新しい知識と直面しても容易に自説を変えまいとする、占星術師たちの態度の代表的な例を一つ示そう。 それはすなわち、天文現象である経年変化を説明できないでいることだ。 一定の日付を一定の星座に結び付ける習慣は 2000年前に確立したもので、それ以降の占星術師たちは同じ考えを踏襲していた(たとえば、白羊宮は3月21日から4月19日の期間に対応している)。 3月21日から4月19日までの間は太陽は白羊宮(牡羊座)に "ある" というとき、それは地球から見て太陽がその星座の占める位置にいることを意味している。 こうした 12 の星座とそれぞれに対応する期間は、確かに 2000 年間には一致していたのだが、今日ではそうではない。 地球は自転軸をゆっくりゆらしながら回転しているため、星座のなかに占める太陽の地球からの見かけの位置は何世紀もの間に変化している。 現在までにその変化によるずれはほぼ星座一つ分に対応していて、3月21日から4月19日までの期間は、白羊宮というよりもむしろ双魚宮(魚座)に対応している。 つまり、かりにあなたが白羊宮の生まれだとすれば(誕生日が3月21日から4月19日までの場合)、あなたが生まれた時の太陽の位置は白羊宮ではなく双魚宮にあったことになるわけだ。 2000年この方、占星術師たちは誤った星座に基づいて予言をしたり、ホロスコープを作成したりしてきたのである。 いわゆる "熱心な" 占星術師の多くは、経年変化の事実に基づいてはいるものの、「現在の星座は 2000 年前に正しく対応していた期間の影響を記憶にとどめているのだ」などといって、はなから相手にしないようである。 「それではどうして同じ星座がもっと以前に対応していた期間の影響を覚えていないのか」というもっともなぎ疑問はあるが、彼らはそれを説明しようとはしない。

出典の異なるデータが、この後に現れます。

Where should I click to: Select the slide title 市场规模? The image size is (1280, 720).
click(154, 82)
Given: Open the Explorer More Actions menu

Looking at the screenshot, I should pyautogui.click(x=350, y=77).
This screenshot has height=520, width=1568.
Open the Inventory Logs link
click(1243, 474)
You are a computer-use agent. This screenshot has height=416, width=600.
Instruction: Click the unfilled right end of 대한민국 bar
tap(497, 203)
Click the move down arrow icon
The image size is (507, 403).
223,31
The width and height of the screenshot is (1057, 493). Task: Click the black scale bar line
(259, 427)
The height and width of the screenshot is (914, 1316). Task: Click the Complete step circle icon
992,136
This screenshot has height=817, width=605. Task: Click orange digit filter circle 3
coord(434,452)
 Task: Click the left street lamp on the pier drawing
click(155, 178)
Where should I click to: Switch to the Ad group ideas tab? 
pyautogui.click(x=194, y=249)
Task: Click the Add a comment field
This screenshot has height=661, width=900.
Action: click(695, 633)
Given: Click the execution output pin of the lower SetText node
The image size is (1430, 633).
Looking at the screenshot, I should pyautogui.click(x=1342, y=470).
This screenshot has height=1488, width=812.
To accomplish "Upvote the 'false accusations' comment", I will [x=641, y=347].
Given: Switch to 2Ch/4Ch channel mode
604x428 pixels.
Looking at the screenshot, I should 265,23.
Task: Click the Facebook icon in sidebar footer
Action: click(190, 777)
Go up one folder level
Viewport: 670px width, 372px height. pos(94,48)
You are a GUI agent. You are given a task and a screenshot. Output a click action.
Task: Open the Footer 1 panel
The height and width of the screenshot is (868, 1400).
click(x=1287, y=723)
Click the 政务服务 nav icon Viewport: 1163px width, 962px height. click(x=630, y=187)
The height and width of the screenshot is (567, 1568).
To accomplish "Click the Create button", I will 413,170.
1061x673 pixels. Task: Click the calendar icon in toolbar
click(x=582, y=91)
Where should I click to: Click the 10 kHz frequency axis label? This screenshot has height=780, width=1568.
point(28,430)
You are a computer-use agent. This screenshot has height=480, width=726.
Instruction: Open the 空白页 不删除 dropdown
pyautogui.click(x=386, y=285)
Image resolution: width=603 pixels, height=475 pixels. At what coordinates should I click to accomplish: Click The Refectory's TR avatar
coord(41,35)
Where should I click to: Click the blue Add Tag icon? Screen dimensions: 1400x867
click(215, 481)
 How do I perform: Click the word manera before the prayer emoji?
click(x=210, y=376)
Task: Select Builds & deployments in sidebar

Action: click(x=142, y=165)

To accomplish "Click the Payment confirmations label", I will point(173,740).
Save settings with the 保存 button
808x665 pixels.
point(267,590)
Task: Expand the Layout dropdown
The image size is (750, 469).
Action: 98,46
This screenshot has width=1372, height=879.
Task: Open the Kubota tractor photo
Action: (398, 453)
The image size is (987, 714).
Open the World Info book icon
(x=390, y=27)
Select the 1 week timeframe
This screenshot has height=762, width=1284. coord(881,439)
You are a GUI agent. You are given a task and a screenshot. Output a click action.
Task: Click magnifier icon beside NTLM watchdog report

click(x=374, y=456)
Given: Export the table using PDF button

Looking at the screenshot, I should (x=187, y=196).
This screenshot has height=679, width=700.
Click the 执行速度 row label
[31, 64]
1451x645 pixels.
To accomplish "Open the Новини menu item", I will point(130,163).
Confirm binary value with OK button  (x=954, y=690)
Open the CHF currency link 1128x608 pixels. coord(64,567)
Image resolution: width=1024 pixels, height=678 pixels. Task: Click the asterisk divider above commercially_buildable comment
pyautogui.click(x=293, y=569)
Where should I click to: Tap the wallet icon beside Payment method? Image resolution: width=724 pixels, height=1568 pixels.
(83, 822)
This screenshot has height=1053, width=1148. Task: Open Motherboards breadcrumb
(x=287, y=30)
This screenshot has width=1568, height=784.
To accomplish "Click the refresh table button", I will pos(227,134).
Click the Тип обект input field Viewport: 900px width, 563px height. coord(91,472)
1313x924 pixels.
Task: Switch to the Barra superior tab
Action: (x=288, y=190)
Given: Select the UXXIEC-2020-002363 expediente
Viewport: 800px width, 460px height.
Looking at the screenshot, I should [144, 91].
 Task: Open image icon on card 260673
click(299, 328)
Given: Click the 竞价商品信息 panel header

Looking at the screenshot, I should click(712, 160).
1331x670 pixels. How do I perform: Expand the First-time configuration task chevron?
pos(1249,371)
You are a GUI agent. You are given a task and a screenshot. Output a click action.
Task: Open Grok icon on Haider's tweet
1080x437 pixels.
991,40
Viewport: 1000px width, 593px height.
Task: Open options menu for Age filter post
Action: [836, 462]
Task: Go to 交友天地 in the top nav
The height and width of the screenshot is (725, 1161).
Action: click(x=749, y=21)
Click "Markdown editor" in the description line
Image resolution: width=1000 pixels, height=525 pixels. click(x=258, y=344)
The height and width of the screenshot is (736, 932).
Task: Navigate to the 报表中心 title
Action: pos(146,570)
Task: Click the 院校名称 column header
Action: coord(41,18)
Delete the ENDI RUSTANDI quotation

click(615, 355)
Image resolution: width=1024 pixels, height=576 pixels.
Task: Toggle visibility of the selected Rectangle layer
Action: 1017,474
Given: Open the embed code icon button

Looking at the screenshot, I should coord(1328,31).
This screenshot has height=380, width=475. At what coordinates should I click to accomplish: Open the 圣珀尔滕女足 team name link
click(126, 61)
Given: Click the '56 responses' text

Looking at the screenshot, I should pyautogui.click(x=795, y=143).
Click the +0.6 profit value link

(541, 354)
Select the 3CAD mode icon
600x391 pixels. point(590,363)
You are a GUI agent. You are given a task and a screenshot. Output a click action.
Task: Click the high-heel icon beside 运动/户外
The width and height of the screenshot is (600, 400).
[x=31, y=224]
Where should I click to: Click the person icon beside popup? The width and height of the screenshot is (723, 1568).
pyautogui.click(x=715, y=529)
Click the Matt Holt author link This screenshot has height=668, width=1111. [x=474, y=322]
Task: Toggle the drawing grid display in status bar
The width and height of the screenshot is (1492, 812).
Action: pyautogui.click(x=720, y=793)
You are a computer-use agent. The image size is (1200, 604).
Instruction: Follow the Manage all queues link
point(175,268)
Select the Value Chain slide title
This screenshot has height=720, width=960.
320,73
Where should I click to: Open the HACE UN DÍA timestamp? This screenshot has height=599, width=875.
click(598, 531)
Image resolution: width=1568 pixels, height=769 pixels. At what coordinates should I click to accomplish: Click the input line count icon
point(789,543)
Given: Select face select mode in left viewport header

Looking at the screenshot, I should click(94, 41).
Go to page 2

(8章 占星術という名のニセ科学 P.168〜169)
はたしてハインズ博士の言っていることは本当なのか?
もしこれが本当だとしたら占星術師と呼ばれる人達は、なぜ方法を変更を加えないのか?
自分の本当の誕生星座は何なのか?と疑問が湧く。
で、いろいろ調べているうちに以下のことが分かった。
元もと占星術は黄道十二星座を用いる占いではなく、黄道上の太陽の位置を使って占う謂わば太陽占いだったということだ。 「占星術」は春分点 (*1) を基準にして黄道を 30°づつ十二分割し、生まれた日が太陽が黄道の十二区域のどこにあるかでその人の運命が決まると考えたようである。 このパラメータは太陽の動き(実際は、地球の自転と公転)のみで決まり星座は絡まない。 ただ十二分割領域の識別のために天球上の背景である星座を当てはめた(*2)。 従って本来の占星術は誕生宮とその名前の由来となった星座の意匠とは無関係だ。 天球上に存在する黄道12星座と占星術に使う黄道12宮(Zodiac)は別物なのだ。 そうであれば理論的な矛盾は発生しない。 歳差運動の結果、春分点の移動が起きてもへっちゃらなのである。
しかし背景の星座が占いに影響を与えると信じる人達もいて、天球上の星座の実際の位置で誕生宮の取り方を変えるやり方を編みだした。 これをサイドリアル・アストロジーと呼ぶらしい。 古典的な春分点から十二分割の方はトロピカル・アストロジーと命名された。 サイドリアル方式の場合は、天球上の星座の実際の大きさも考慮するので、誕生宮に対応する期間も長短があるようだ。
という訳でトロピカル方式でもサイドリアル方式でも一応春分点歳差への対応・反論はあるようですぜ。 > ハインズ博士。
もっとも世に広まっている星占いは、トロピカル方式とサイドリアル方式のあいの子のようで、トロピカル方式で日付を決めるけど誕生星座と誕生宮を区別しないいい加減なものらしい。
# どの方式でも当たらないだから、理論的裏付けがあやふやでも構いはしないけど。。。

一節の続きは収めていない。